I also have some exciting news about Augmented Notes, my tool that will enable users to make their own site like Songs of the Victorians (read this post for more information)!  Although I don't yet have a release date scheduled for the beta version of the site (that info will hopefully be ready next week), I did make some important design decisions and finish building the first half of the project.  I knew that I wanted to incorporate the logo I designed and wrote about in this post and that I wanted the background image to incorporate music.  I also wanted to use a similar layout to Songs of the Victorians as an implicit way of branding my work and reminding users that Songs of the Victorians is made through Augmented Notes.  Once I found a public domain scan of the manuscript of Franz Schubert's "An Die Musik" (1817), I knew I had found my background image.  The song uses as its lyrics a poem by Schubert's friend Franz von Schober, and is a song in praise of music and its transformative power:  since Augmented Notes facilitates music and text scholarship, this song perfectly encapsulates the project's goals. Here's a draft of the homepage:




When users visit the site, they will upload an mp3 and ogg vorbis version of the audio file of the song (.ogg is necessary for the music to play in Firefox), an MEI file containing the position information for each measure, and pages of the score.  Clicking on the "submit" button will take them to the next page, where the files they uploaded will be used to help users generate the time information for each measure:



The "Set Measures Times" page contains a score, audio file, audio controls, and a bunch of text input fields, each of which corresponds to a measure of music. Users will hit the play button to start the audio file and then hit the "save" button at the end of each measure.  This action will fill in the corresponding input fields with the end time of each measure, and users can hit "previous" or "next" to play the preceding or ensuing measure to refine their time data.  Once each measure time is accurate, users can click the "submit the times" button, which will save the data.  For its beta release, Augmented Notes will then output a zip file that contains all the necessary html, .js, and css files necessary to create a page like the archive page for "Juanita" in Songs of the Victorians.  After that is released, I will also create an excerpt page that lets users customize excerpts for analytical arguments like those seen in the analysis page for "Juanita" in Songs of the Victorians.

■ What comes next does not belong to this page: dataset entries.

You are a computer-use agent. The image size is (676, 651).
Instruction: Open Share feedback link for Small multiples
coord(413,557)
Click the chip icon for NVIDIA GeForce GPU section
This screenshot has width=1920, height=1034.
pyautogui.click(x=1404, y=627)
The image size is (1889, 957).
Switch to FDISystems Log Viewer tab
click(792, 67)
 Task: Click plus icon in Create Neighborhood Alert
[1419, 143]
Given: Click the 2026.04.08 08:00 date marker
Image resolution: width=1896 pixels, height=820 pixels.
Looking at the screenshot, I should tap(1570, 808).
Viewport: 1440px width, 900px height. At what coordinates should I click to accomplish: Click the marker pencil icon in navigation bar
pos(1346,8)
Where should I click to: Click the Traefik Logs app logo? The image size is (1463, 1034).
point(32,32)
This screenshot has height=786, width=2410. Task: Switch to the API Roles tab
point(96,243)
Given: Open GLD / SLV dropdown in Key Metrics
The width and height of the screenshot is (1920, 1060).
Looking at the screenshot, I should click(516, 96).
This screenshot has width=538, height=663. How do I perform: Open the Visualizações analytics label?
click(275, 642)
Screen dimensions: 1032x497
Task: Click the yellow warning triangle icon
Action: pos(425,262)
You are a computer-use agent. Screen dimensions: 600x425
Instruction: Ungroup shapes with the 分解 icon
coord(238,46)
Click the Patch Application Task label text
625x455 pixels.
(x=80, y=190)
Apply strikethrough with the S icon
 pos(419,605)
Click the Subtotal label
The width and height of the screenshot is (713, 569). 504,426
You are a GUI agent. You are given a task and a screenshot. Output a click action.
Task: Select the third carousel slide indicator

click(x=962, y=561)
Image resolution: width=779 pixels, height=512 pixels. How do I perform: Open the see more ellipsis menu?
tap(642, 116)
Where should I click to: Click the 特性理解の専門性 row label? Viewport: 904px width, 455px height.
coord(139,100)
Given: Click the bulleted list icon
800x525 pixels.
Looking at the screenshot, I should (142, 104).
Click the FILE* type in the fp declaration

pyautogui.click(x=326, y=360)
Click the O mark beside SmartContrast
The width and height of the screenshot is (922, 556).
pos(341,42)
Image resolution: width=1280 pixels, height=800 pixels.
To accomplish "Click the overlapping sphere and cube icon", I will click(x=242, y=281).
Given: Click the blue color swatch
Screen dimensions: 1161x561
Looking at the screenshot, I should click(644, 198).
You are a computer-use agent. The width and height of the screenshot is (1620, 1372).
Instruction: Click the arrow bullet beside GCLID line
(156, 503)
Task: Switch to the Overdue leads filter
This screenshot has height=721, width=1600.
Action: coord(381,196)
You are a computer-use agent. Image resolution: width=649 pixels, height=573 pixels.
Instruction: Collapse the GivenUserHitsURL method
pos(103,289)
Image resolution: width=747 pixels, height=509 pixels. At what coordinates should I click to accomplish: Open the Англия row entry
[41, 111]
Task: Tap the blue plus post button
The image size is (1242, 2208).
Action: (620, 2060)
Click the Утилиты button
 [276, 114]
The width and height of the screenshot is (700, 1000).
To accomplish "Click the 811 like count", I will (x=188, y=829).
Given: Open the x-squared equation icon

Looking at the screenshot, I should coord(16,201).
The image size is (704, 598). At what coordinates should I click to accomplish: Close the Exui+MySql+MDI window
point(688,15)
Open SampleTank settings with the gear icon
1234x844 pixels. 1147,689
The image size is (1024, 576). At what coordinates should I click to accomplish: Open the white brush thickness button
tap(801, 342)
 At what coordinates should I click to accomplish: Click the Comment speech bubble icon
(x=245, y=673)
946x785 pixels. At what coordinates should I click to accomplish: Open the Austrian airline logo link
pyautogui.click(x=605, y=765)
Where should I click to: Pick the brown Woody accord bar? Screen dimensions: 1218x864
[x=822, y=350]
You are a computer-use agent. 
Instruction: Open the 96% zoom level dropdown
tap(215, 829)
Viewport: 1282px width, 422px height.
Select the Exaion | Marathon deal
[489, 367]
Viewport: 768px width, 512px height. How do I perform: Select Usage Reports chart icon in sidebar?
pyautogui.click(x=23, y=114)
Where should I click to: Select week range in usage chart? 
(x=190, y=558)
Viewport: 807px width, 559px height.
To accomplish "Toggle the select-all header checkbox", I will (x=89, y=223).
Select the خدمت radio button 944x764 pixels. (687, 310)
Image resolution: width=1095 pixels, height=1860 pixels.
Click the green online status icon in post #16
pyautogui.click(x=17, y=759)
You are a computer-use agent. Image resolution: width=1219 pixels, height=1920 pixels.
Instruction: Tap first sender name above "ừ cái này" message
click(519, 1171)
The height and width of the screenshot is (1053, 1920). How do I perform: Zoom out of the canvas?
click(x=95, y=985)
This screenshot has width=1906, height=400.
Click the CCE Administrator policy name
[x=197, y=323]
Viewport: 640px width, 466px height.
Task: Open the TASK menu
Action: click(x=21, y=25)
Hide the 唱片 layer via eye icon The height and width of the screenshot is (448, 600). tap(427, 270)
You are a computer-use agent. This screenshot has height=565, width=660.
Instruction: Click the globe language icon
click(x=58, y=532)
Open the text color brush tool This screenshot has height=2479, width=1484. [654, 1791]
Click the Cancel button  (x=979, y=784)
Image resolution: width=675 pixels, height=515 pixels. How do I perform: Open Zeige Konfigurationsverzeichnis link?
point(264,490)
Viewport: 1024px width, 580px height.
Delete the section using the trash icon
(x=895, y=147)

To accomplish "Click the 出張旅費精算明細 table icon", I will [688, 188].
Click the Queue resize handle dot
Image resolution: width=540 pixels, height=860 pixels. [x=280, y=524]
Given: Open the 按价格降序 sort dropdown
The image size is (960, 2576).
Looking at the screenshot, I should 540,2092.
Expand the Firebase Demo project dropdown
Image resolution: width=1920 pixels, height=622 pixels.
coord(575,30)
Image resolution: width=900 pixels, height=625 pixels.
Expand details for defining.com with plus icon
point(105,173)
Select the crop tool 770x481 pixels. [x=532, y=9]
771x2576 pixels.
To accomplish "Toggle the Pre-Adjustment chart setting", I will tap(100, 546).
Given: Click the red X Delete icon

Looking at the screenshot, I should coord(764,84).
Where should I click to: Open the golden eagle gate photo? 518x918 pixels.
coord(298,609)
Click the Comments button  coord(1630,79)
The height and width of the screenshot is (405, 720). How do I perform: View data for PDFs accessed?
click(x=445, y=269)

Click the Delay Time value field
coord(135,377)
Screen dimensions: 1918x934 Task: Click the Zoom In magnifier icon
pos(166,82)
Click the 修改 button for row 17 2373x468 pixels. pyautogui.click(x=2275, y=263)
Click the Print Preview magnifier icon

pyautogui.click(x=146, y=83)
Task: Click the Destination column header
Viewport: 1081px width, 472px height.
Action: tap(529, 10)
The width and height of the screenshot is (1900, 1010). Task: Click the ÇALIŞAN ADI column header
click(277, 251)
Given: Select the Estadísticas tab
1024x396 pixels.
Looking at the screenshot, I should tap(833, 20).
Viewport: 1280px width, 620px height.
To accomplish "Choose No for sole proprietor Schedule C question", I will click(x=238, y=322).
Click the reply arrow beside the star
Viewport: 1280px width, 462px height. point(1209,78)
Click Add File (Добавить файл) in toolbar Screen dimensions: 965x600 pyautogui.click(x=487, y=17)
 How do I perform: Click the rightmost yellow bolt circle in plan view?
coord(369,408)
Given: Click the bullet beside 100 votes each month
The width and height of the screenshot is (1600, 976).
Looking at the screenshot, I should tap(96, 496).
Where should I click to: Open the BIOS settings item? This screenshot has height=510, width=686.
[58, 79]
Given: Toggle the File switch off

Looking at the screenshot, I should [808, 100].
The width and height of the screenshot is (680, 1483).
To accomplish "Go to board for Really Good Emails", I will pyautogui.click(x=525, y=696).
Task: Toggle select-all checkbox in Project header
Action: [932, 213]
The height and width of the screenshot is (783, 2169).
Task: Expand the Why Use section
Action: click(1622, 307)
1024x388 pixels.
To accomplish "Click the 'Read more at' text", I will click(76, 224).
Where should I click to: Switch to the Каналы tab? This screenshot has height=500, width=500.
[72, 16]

I know I still need to tweak the logo to find a better font, but I'd to hear love any suggestions you might have, either for that or for any other component!

Monday, March 11, 2013

Songs of the Victorians is Live!


As of 9:30am EST, Songs of the Victorians (http://www.songsofthevictorians.com) went live!  It's been quite the adventure preparing for this limited release launch, but it's turned out well.  As you can see from the twitter feed, I've received a lot of positive feedback and very generous assistance in spreading the word.  Feel free to leave comments or advice on the project at the end of this post:  I'd love to hear your suggestions!

In the interim, I’ll give you a guided tour of the site and its rationale:

If you’re new to this blog and want to learn more about Songs of the Victorians and its purpose, then check out this “about” page from Songs of the Victorians and this earlier blog post.

Click here if you want to see the archive page for Caroline Norton's "Juanita" or here if you want to read my article on the song, complete with musical excerpts highlighted in time with the audio file.

Go to my "Songs" page to see the other three songs that will be a part of Songs of the Victorians in the next few months.

If you want an explanation behind the design of the home page, check out this post on why and how I modeled it on Victorian sheet music.

If you’ve seen earlier versions of Songs of the Victorians from conferences and are confused by the complete aesthetic change, then read this post about the redesign.

If you want to know what the workflow looks like to put a song into my site, then read my previous blog post.

And finally, if you want to know more about the logo for Augmented Notes on the lower right hand corner of each page, then read this post about the tool I’m building that powers this site (and may some day power yours!).

Thank you again for all your encouragement and support!  Please help me spread the word and write comments below so I can get even more feedback before I release the remaining three songs!  

Monday, March 4, 2013

Pre-Release Prep: TEI, Design, and Templating through Pictures


It's been another busy week for Songs of the Victorians! Because the sneak-peek reveal is A WEEK FROM TODAY(!), I spent this weekend doing some substantial revisions, and to demonstrate all these changes and revisions, I will inundate you with pictures that cover the entire process.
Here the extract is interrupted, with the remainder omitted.